> Source material
□ □ □ □ □ □ □

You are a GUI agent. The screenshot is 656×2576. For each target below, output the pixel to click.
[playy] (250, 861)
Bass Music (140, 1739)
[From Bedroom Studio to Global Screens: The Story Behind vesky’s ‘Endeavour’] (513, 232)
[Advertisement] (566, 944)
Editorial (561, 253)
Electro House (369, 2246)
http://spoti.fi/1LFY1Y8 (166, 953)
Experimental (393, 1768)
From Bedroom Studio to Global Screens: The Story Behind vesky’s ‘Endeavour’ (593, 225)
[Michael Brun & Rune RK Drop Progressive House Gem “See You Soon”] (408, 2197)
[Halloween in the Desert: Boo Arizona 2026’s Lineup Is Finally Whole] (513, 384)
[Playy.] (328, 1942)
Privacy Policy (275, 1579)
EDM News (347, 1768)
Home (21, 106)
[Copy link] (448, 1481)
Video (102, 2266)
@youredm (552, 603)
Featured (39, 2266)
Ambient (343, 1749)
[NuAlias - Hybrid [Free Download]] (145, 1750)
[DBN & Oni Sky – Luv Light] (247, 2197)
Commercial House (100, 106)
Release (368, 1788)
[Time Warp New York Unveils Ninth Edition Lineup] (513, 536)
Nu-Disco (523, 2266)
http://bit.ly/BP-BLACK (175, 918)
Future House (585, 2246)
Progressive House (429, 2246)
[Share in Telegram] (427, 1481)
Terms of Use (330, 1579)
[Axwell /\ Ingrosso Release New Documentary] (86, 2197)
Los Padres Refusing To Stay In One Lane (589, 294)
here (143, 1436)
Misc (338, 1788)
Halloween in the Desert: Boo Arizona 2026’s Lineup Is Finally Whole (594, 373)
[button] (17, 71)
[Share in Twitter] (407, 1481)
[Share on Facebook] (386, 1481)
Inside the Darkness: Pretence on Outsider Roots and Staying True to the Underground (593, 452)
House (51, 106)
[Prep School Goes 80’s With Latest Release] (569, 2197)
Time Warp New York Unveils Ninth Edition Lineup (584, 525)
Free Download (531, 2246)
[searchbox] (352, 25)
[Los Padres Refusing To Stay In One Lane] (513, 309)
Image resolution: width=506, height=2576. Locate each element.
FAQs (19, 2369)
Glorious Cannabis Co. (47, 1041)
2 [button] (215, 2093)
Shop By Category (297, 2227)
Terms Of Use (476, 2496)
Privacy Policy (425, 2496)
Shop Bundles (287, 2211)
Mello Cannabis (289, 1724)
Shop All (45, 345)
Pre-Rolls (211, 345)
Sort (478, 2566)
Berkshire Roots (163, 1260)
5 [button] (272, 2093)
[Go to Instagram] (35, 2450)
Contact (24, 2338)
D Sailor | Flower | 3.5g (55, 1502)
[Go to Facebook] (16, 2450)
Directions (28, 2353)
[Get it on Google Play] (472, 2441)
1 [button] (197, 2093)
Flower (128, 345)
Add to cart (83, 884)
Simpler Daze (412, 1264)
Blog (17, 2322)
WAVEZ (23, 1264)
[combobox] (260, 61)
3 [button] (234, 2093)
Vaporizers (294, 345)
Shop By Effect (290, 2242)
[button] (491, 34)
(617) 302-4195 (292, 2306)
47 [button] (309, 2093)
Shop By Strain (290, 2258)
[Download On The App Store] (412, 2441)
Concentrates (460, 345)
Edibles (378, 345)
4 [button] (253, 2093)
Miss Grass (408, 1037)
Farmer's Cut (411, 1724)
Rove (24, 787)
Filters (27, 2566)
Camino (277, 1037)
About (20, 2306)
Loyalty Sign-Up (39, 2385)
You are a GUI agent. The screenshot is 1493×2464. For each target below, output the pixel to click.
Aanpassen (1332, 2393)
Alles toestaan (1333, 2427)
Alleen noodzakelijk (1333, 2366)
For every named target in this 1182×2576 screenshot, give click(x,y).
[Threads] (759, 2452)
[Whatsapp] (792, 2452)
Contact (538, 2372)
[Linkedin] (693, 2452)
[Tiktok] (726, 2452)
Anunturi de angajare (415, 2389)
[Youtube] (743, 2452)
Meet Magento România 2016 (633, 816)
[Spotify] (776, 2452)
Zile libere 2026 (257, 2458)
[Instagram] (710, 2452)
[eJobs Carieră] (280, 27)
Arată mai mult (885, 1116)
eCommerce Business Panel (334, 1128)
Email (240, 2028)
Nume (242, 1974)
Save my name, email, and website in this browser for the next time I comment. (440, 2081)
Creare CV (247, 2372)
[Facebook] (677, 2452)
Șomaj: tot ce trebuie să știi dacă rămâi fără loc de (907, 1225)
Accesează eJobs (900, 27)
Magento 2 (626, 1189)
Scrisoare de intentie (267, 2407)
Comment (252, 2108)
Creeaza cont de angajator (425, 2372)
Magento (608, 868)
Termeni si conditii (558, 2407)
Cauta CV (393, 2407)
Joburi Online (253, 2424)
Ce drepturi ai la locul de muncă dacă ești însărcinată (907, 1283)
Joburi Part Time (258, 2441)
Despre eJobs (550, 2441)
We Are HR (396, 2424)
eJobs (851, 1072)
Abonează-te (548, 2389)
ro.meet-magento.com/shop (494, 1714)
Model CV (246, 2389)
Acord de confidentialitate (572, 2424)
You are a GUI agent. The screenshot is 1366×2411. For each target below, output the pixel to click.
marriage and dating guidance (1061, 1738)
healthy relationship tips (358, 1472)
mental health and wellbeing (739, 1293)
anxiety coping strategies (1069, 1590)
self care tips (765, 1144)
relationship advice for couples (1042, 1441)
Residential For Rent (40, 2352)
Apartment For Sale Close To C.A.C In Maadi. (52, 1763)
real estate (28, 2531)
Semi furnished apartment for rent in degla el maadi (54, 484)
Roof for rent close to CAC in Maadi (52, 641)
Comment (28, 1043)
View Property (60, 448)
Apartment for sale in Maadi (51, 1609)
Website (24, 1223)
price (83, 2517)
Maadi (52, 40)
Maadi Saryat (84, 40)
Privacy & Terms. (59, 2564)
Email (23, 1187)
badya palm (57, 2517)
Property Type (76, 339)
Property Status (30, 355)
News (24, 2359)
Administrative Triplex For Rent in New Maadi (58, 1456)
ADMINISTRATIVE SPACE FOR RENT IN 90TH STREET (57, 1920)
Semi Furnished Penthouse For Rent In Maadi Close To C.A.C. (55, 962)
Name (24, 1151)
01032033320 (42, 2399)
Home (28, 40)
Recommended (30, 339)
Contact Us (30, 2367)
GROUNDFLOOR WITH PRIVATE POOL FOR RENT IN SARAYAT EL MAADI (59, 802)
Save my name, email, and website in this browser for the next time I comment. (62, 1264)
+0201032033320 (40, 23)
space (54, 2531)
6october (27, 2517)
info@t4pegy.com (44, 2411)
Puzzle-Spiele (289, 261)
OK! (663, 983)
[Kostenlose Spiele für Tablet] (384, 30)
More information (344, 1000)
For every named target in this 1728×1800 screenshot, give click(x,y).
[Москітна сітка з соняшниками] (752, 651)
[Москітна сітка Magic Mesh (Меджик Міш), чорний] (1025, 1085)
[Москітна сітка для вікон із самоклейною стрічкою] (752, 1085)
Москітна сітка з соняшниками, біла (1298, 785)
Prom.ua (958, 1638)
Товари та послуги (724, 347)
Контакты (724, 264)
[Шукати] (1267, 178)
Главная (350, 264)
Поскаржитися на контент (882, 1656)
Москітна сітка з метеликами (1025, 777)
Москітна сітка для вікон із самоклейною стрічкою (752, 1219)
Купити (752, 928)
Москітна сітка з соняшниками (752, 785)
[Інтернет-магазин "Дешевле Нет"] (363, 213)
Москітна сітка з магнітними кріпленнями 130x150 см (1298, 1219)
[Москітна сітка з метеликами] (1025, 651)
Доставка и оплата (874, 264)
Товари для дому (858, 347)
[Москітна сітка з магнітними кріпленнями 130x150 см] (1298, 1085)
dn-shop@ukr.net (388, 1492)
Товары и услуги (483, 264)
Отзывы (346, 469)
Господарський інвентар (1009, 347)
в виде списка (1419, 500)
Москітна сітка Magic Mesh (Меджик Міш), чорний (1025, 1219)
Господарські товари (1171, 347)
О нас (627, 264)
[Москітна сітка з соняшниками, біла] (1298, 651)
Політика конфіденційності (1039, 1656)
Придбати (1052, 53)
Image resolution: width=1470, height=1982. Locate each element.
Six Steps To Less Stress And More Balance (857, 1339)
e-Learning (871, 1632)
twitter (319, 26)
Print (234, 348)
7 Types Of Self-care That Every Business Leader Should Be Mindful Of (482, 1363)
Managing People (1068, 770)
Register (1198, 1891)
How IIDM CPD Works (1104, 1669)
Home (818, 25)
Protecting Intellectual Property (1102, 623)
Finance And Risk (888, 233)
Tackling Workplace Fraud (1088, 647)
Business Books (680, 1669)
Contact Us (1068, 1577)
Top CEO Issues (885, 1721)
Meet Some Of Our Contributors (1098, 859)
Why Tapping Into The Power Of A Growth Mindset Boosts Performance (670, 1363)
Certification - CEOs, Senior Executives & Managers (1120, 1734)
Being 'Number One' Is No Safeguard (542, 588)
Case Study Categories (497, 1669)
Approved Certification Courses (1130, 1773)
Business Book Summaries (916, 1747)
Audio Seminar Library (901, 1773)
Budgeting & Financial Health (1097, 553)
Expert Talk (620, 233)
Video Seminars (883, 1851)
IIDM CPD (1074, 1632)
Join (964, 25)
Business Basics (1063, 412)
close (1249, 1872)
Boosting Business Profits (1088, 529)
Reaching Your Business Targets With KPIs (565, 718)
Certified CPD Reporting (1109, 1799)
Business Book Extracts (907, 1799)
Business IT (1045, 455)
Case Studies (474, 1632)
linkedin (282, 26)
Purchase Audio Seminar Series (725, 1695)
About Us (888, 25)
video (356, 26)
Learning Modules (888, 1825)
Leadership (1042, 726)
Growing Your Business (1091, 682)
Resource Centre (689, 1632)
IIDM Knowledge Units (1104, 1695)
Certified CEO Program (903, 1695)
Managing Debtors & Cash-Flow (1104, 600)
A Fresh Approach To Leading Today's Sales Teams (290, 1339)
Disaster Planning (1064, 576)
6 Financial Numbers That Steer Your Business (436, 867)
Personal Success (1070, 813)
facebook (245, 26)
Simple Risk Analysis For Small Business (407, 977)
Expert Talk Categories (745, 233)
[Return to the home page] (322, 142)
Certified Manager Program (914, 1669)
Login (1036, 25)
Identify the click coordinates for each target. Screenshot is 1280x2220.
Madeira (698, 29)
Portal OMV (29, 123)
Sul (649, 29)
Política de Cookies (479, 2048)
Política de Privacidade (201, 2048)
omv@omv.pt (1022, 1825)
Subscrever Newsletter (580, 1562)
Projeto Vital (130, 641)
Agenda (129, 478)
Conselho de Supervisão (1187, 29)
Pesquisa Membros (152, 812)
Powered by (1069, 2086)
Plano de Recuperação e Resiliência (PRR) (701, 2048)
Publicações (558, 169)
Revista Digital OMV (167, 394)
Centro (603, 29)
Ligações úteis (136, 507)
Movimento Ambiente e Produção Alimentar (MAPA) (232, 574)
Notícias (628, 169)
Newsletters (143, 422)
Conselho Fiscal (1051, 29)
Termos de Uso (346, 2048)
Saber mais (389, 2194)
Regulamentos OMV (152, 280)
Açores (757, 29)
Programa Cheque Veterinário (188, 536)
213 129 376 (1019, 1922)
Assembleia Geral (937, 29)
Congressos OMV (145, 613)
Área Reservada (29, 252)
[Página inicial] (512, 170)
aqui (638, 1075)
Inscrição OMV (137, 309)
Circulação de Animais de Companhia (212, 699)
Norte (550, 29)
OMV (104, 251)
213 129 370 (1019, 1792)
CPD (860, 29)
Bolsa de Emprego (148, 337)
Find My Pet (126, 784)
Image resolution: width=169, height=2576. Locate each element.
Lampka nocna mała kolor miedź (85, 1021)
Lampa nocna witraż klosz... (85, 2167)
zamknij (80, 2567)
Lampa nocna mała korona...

□ □ □ □ □ □ □

> Work to be completed
Your answer should be the lines above, from the line containing "[Time Warp New" up to and including the line containing "[Axwell /\ Ingrosso", reproduced exactly and with nothing else.

> Response to the exercise
[Time Warp New York Unveils Ninth Edition Lineup] (513, 536)
Nu-Disco (523, 2266)
http://bit.ly/BP-BLACK (175, 918)
Future House (585, 2246)
Progressive House (429, 2246)
[Share in Telegram] (427, 1481)
Terms of Use (330, 1579)
[Axwell /\ Ingrosso Release New Documentary] (86, 2197)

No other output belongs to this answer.